Well-posedness of a parametrically forced nonlinear Schr\"odinger equation driven by translation-invariant noise

TL;DR

This paper establishes well-posedness for a parametrically forced nonlinear Schrödinger equation with multiplicative noise, demonstrating existence, uniqueness, and regularity of solutions in Sobolev spaces, and extending results to the standard cubic NLS.

Contribution

It proves well-posedness of a stochastic NLS with translation-invariant noise in all Sobolev spaces, using fixed-point and Itô calculus methods, and provides a blow-up criterion.

Findings

Solutions exist and are unique in $H^{\sigma}(\mathbb{R})$ for all $\sigma \geq 0$.

A blow-up criterion based on the $L^2$-norm is established.

Results extend to the standard cubic NLS with multiplicative noise.

Abstract

We prove well-posedness in $H^{\sigma}(\mathbb{R})$ for any $\sigma \in [0,\infty)$ of a parametrically forced nonlinear Schr\"odinger equation (PFNLS) in one dimension driven by multiplicative Stratonovich noise which has spatially homogeneous statistics.

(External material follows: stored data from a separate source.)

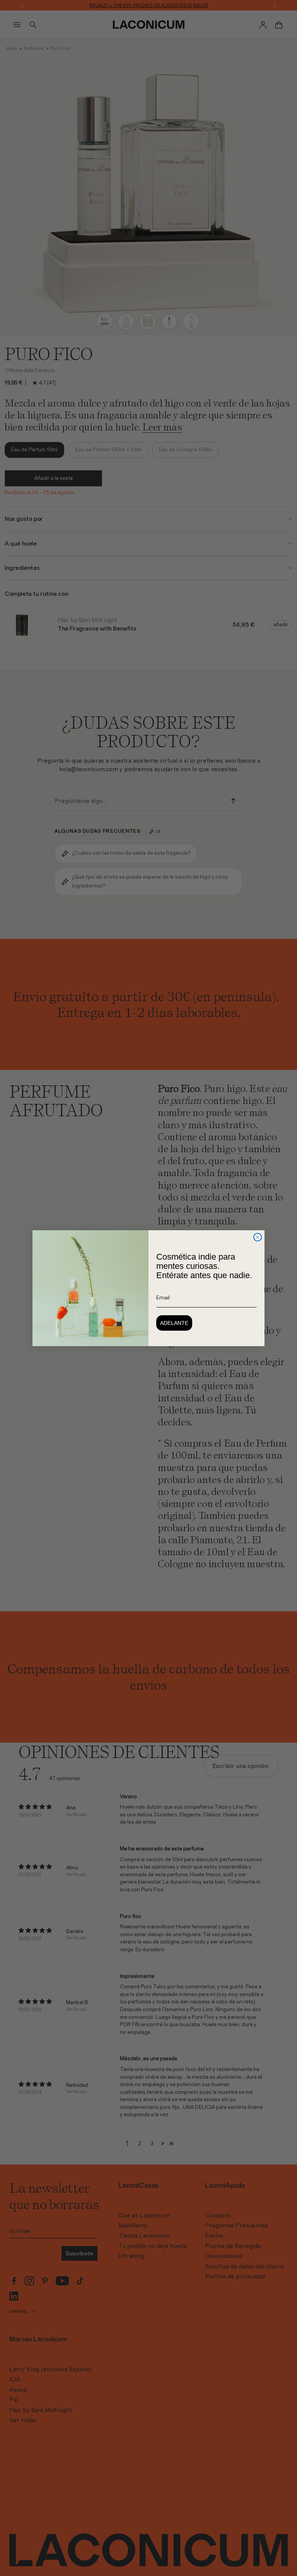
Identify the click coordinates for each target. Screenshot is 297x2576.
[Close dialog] (257, 1237)
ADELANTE (174, 1323)
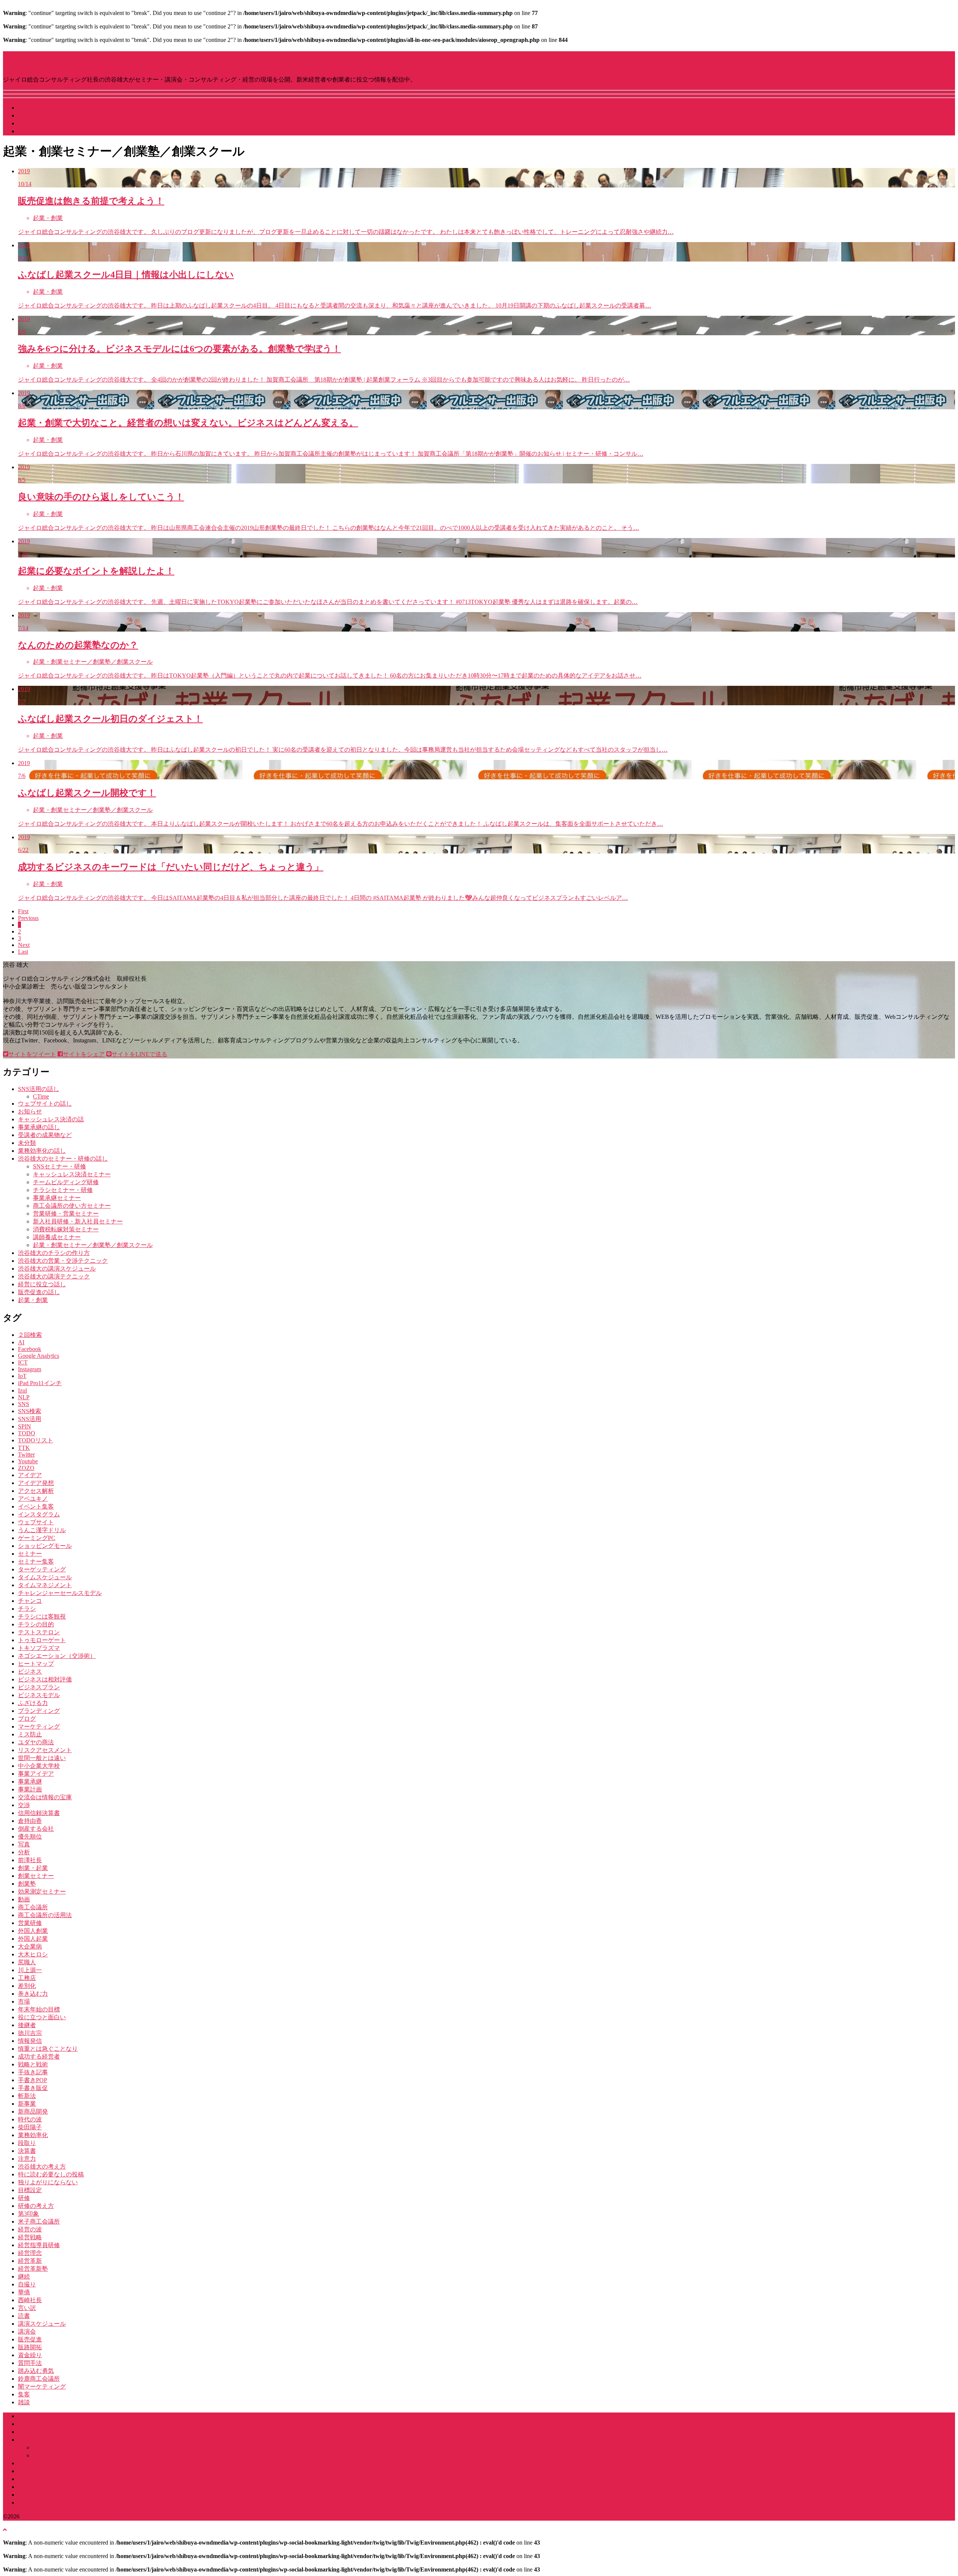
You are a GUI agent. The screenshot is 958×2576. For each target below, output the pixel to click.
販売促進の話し (39, 1292)
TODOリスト (35, 1440)
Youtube (28, 1461)
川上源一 (30, 1970)
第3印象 (28, 2213)
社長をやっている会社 (48, 123)
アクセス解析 (36, 1491)
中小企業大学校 (39, 1766)
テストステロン (39, 1632)
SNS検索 (29, 1411)
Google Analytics (38, 1356)
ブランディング (39, 1711)
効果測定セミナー (42, 1891)
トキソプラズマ (39, 1648)
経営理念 (30, 2253)
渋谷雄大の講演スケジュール (57, 1268)
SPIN (24, 1426)
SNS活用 (29, 1419)
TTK (24, 1448)
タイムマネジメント (45, 1585)
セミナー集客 (36, 1561)
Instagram (29, 1369)
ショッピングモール (45, 1546)
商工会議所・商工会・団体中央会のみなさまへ (81, 2463)
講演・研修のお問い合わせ (54, 2502)
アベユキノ (33, 1498)
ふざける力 (33, 1703)
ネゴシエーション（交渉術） (57, 1656)
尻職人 (27, 1962)
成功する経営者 (39, 2056)
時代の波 (30, 2119)
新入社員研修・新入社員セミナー (78, 1221)
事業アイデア (36, 1773)
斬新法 (27, 2096)
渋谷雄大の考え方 (42, 2166)
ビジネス (30, 1671)
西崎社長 (30, 2300)
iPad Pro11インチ (40, 1383)
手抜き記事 (33, 2072)
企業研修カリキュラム (63, 2455)
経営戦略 (30, 2237)
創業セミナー (36, 1876)
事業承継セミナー (57, 1198)
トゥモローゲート (42, 1640)
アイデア (30, 1475)
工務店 (27, 1978)
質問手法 (30, 2363)
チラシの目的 (36, 1624)
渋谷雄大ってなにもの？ (51, 115)
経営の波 (30, 2229)
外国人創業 (33, 1931)
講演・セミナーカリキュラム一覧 (78, 2447)
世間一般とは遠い (42, 1758)
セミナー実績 (36, 2479)
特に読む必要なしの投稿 (51, 2174)
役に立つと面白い (42, 2017)
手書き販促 (33, 2088)
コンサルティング (42, 2471)
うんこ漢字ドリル (42, 1530)
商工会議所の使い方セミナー (72, 1206)
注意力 (27, 2158)
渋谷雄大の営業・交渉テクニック (63, 1261)
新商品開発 (33, 2111)
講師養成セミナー (57, 1237)
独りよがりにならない (48, 2182)
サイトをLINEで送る (139, 1054)
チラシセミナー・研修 (63, 1190)
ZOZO (26, 1468)
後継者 (27, 2025)
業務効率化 (33, 2135)
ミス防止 (30, 1734)
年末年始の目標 (39, 2009)
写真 (24, 1844)
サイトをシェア (84, 1054)
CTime (41, 1096)
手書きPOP (32, 2080)
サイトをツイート (32, 1054)
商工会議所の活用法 (45, 1915)
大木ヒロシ (33, 1954)
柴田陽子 (30, 2127)
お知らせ (30, 1111)
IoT (22, 1376)
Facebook (29, 1349)
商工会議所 (33, 1907)
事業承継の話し (39, 1127)
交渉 (24, 1805)
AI (21, 1342)
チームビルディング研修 (66, 1182)
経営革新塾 (33, 2268)
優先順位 (30, 1836)
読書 (24, 2316)
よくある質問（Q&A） (48, 2487)
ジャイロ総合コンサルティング (60, 2432)
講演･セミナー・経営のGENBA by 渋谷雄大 (120, 59)
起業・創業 (33, 1300)
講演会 (27, 2331)
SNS (23, 1404)
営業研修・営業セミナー (66, 1213)
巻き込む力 (33, 1993)
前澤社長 (30, 1860)
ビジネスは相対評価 (45, 1679)
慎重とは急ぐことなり (48, 2048)
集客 (24, 2394)
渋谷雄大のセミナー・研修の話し (63, 1158)
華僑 (24, 2292)
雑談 (24, 2402)
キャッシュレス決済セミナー (72, 1174)
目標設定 (30, 2190)
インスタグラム (39, 1514)
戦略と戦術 (33, 2064)
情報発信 (30, 2041)
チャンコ (30, 1601)
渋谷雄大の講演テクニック (54, 1276)
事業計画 (30, 1789)
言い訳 (27, 2308)
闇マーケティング (42, 2386)
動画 (24, 1899)
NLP (24, 1397)
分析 (24, 1852)
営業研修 (30, 1923)
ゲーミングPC (36, 1538)
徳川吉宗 (30, 2033)
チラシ (27, 1608)
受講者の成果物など (45, 1135)
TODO (26, 1433)
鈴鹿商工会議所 (39, 2378)
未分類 (27, 1143)
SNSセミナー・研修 (59, 1166)
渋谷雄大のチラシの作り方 (54, 1253)
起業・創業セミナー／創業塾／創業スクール (93, 1245)
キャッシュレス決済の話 (51, 1119)
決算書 (27, 2151)
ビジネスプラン (39, 1687)
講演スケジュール (42, 107)
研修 (24, 2198)
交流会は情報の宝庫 (45, 1797)
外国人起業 (33, 1938)
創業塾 (27, 1883)
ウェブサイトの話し (45, 1103)
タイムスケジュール (45, 1577)
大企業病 (30, 1946)
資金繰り (30, 2355)
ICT (23, 1362)
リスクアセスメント (45, 1750)
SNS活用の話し (38, 1089)
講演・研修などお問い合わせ (57, 131)
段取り (27, 2143)
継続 (24, 2276)
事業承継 (30, 1781)
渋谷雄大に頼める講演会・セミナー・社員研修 (81, 2439)
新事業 (27, 2103)
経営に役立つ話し (42, 1284)
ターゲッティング (42, 1569)
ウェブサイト (36, 1522)
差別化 (27, 1986)
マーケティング (39, 1726)
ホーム (27, 2416)
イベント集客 (36, 1506)
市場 (24, 2001)
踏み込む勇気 (36, 2371)
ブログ (27, 1718)
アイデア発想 (36, 1483)
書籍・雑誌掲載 (39, 2494)
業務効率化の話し (42, 1151)
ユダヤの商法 (36, 1742)
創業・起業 (33, 1868)
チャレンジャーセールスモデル (60, 1593)
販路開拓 (30, 2347)
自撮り (27, 2284)
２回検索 (30, 1335)
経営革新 (30, 2261)
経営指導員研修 (39, 2245)
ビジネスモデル (39, 1695)
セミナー (30, 1553)
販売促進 (30, 2339)
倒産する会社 (36, 1828)
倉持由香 (30, 1821)
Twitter (26, 1454)
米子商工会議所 (39, 2221)
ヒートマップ (36, 1663)
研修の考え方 (36, 2206)
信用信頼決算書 (39, 1813)
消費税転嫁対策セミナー (66, 1229)
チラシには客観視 (42, 1616)
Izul (22, 1390)
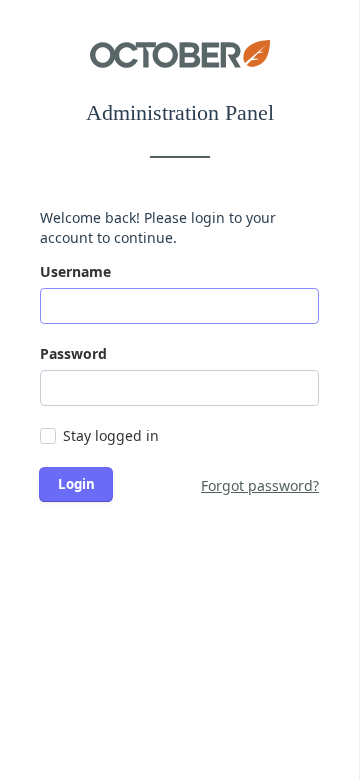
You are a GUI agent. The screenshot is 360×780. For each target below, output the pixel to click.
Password (73, 353)
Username (75, 271)
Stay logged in (111, 435)
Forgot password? (260, 485)
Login (76, 484)
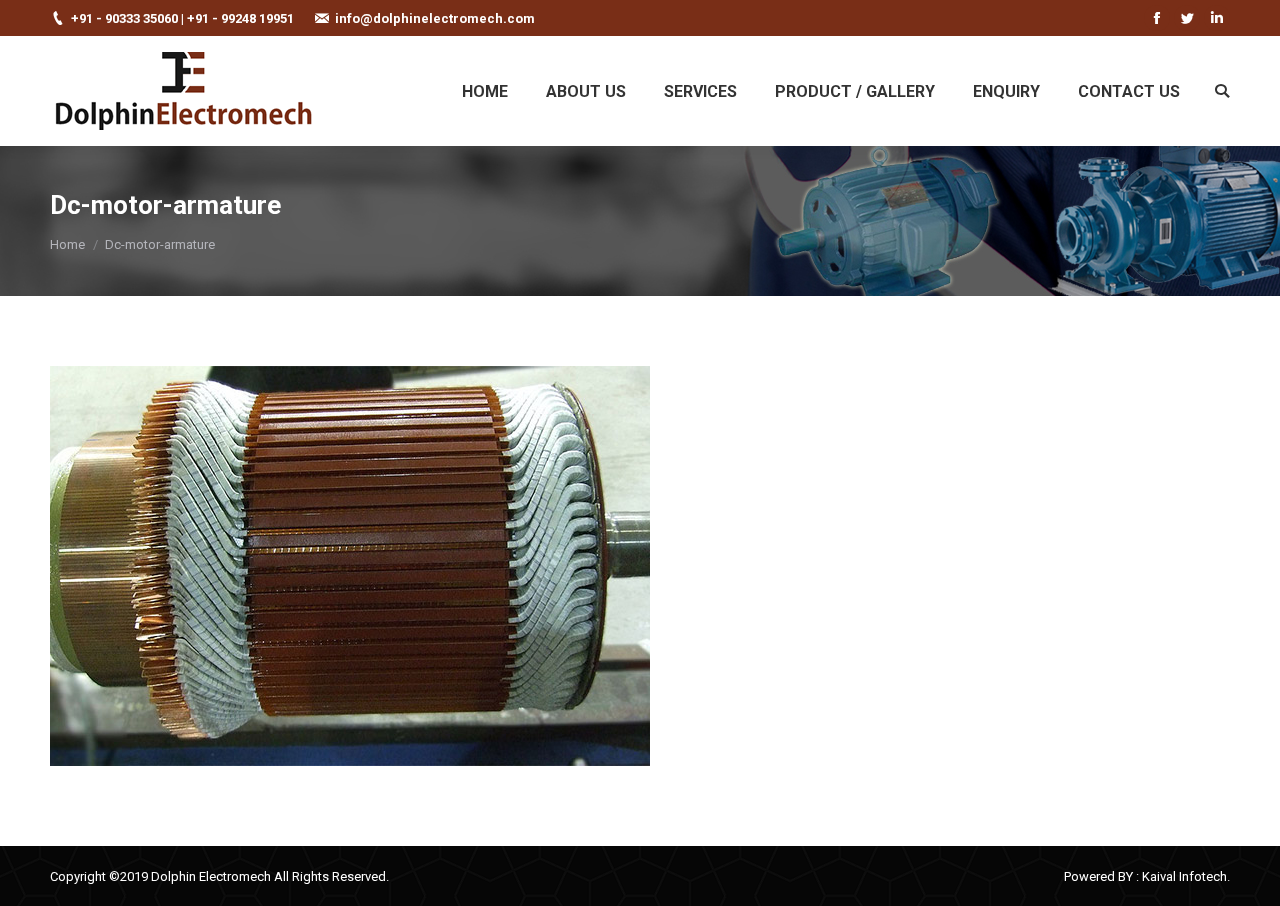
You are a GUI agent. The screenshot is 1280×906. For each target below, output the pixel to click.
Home (67, 244)
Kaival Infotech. (1186, 876)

The noise is white in time and correlated in space. We first construct local mild solutions via a fixed-point argument. We then formulate a blow-up criterion by showing that the equation has persistence of integrability and regularity as long as the $L^2(\mathbb{R})$-norm of the solution remains finite. Afterwards we derive a pathwise estimate on the $L^2(\mathbb{R})$-norm using a mild It\^o formula. Our results also apply to the standard cubic NLS equation driven by multiplicative translation-invariant Stratonovich noise.